-- Zu erledigen --
Beantworten Sie anhand des Auszugs zur Streamingbranche die folgenden Fragen.
1. Wie viel könnte Netflix im Jahr 2025 in Inhalte investieren?
2. Um wie viel Prozent hat der Dollar seit Jahresbeginn gegenüber dem Euro verloren?
3. Welches Forward-KGV wird für Netflix angegeben?

Die Streamingbranche ist weniger direkt von der US-Handelspolitik betroffen als andere Sektoren. Dennoch spielt sie eine Rolle. Zölle könnten beispielsweise die Kosten für die Content-Produktion erhöhen. Allein im Jahr 2025 könnte Netflix bis zu 18 Milliarden US-Dollar in Inhalte investieren. Zudem besteht das Risiko, dass höhere Zölle auf Konsumgüter die Kaufkraft der Haushalte belasten und diese vermehrt bei Streaming-Abonnements sparen.

Zölle auf Unterhaltungselektronik könnten außerdem den Kauf neuer Geräte verteuern und so das Wachstum bei den Abonnentenzahlen bremsen. Eine zunehmend protektionistische Haltung der USA könnte darüber hinaus andere Länder dazu ermutigen, digitale Steuern oder nicht-tarifäre Handelshemmnisse gegen ausländische Streamingdienste einzuführen. Das könnte den Marktzugang erschweren und die Profitabilität beeinträchtigen.

Der angekündigte Handelsdeal zwischen den USA und Japan nährt zumindest die Hoffnung auf eine generelle Deeskalation und ähnliche Vereinbarungen mit anderen Regionen, etwa der EU. Für globale Streaminganbieter wie Netflix sind außerdem die jüngsten Währungsschwankungen ein zentraler Faktor. Seit Jahresbeginn hat der Dollar gegenüber dem Euro um rund 13 Prozent verloren. Das ist relevant, denn rund zwei Drittel der Netflix-Kunden leben außerhalb der USA.

Berwertungsaufschlag

Mit einem Forward-KGV von 41,0 ist Netflix deutlich höher bewertet als klassische Konkurrenten wie Walt Disney (20,8) oder Paramount+ (9,9). Das zeigt: Der Markt traut Netflix weiterhin viel zu. Die hohe Bewertung bringt jedoch auch eine entsprechend hohe Erwartungshaltung mit sich. Selbst kleine Enttäuschungen bei Umsatz oder Margen könnten überproportional abgestraft werden.

-- Angezeigte Einträge --

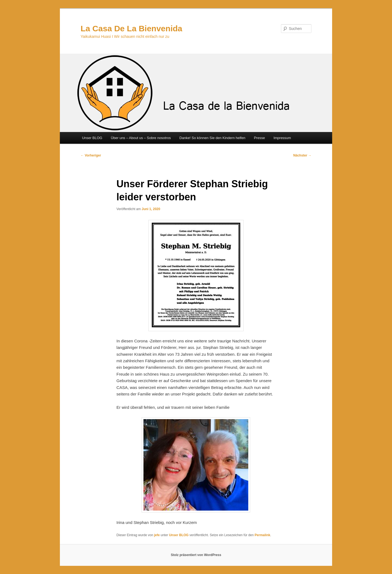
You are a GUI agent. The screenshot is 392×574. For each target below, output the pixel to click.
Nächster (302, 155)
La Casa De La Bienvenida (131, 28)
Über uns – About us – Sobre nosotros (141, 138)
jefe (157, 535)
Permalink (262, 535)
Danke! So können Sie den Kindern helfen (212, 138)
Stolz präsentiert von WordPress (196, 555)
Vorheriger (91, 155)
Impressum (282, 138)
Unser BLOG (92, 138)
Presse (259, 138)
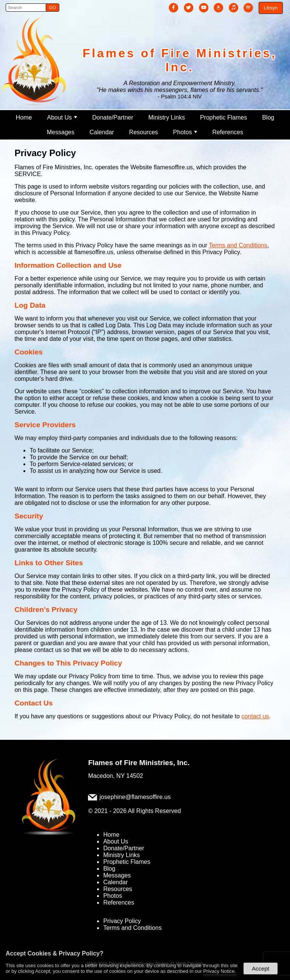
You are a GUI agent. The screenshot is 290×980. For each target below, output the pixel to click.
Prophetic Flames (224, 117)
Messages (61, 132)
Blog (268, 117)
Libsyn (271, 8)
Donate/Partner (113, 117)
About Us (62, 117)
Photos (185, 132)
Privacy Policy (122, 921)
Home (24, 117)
---
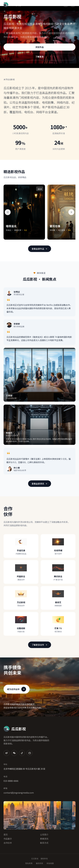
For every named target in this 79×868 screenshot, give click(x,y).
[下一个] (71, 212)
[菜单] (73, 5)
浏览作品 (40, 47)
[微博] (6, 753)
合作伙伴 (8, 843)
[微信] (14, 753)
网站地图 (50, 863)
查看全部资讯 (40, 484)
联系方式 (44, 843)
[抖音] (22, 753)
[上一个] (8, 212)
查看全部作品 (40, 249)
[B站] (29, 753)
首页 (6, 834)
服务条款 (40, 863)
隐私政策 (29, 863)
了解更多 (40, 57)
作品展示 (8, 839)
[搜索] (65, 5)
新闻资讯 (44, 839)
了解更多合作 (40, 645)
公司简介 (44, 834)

-- Ergebnis der Übung --
1. Bis zu 18 Milliarden US-Dollar.
2. Um rund 13 Prozent.
3. 41,0.